A POE filter is a good idea anyway, as the filter creates RF reflections that MoCA actually uses to increase throughput on the MoCA network.

The side of the house/MPOE is a good generic call on where to install. Idealy you would install it at the deepest common point inside the home where the MoCA equiptment is located.

 
                          |---------MoCA device 1
            |--------POE--|---------MoCA device 2
MPOE -----                  |-------- Non-MoCA  
            |------non MoCA
            |------non MoCA
 

Hoss
Sauters A Walrus

join:2000-10-05
Tulsa, OK
Right now, my filter is on the back of my EMTA. Earlier post tells you how my line architecture is right now. That will change Monday though. Not sure how they will handle that.

wifiSnowman

join:2011-11-23
Warwick, RI
reply to dn0
If you do not filter your in-house system, you will likely end up disconnected at the tap by a line tech tracking ingress.

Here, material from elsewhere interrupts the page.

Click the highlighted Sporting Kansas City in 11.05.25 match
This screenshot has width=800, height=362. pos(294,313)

When the MoCA beacon reaches the cable plant, it is around +20dbmv which will make it through most cable taps, causing a nightmare of a situation. Best place to put it is on the input of your first splitter off the drop.

Hoss
Sauters A Walrus

join:2000-10-05
Tulsa, OK
said by wifiSnowman:

If you do not filter your in-house system, you will likely end up disconnected at the tap by a line tech tracking ingress. When the MoCA beacon reaches the cable plant, it is around +20dbmv which will make it through most cable taps, causing a nightmare of a situation. Best place to put it is on the input of your first splitter off the drop.

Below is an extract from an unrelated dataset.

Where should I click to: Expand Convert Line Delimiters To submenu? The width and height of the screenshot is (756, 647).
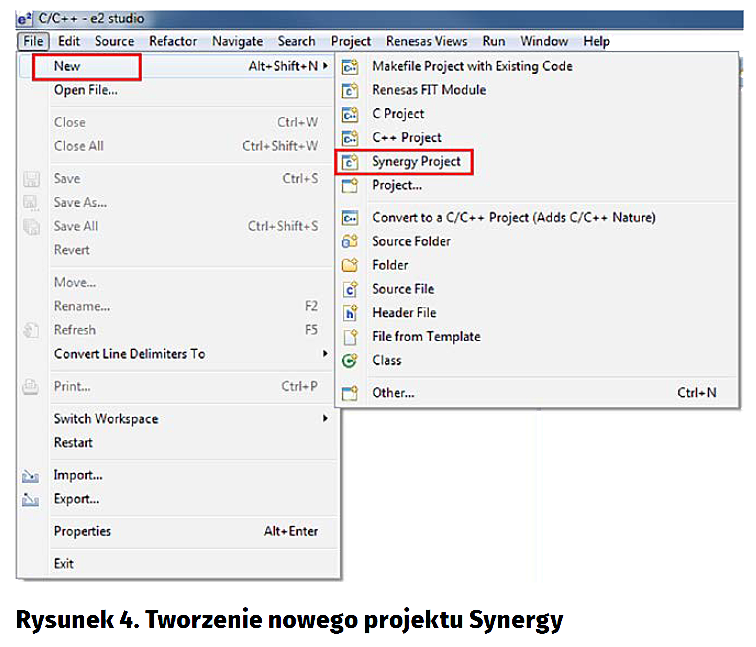tap(129, 354)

The way the tech explained it to me Monday, is that the WHDVR should be porting out one line per connection point..i.e., no splitters in the house. So the splits will come off the drop and filter themselves out to each of my four connection points so I will no longer have a splitter in house.

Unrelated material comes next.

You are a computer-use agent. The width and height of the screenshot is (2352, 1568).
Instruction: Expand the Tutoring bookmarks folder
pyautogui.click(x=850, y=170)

The tech also mentioned that as far as the WHDVR goes, the return signal is the most important (upstream) and the signal levels should resemble what the internet should have. He believes he'll be able to get me 49db on all the drops once he rewires the service. Currently, one client is right at 54, the host is at 52, the other client about 52 as well. My internet service upstream is about at 45 db upstream.

So in this instance, would the tech be better off putting the filter in the interface box outside before he does the 4-way split? As opposed to how it is now (inline to the EMTA)?

wifiSnowman

join:2011-11-23
Warwick, RI
If you have a whdvr the filter always goes at the POE (point of entry) aka your ground block. If you don't have whdvr, but have a MoCA enabled STB, then the filter goes at your MTA or Modem to prevent T3 and FEC issues.

ajwees41
Premium
join:2002-05-10
Omaha, NE
said by wifiSnowman:

If you have a whdvr the filter always goes at the POE (point of entry) aka your ground block. If you don't have whdvr, but have a MoCA enabled STB, then the filter goes at your MTA or Modem to prevent T3 and FEC issues.

were would the filter go for a moca network using tivo's? just one on the cable modem?

dn0

join:2005-07-05
USA
You should still have one at the ground block, or POE, and preferably one at your docsis modem. We discovered a couple years ago that the MOCA signal can cause modem issues, this by chance as Motorola started shipping new set tops with the MOCA already active and at full power out of the box. Techs were having strange problems when a modem would start acting up as soon as a new Moto box was installed.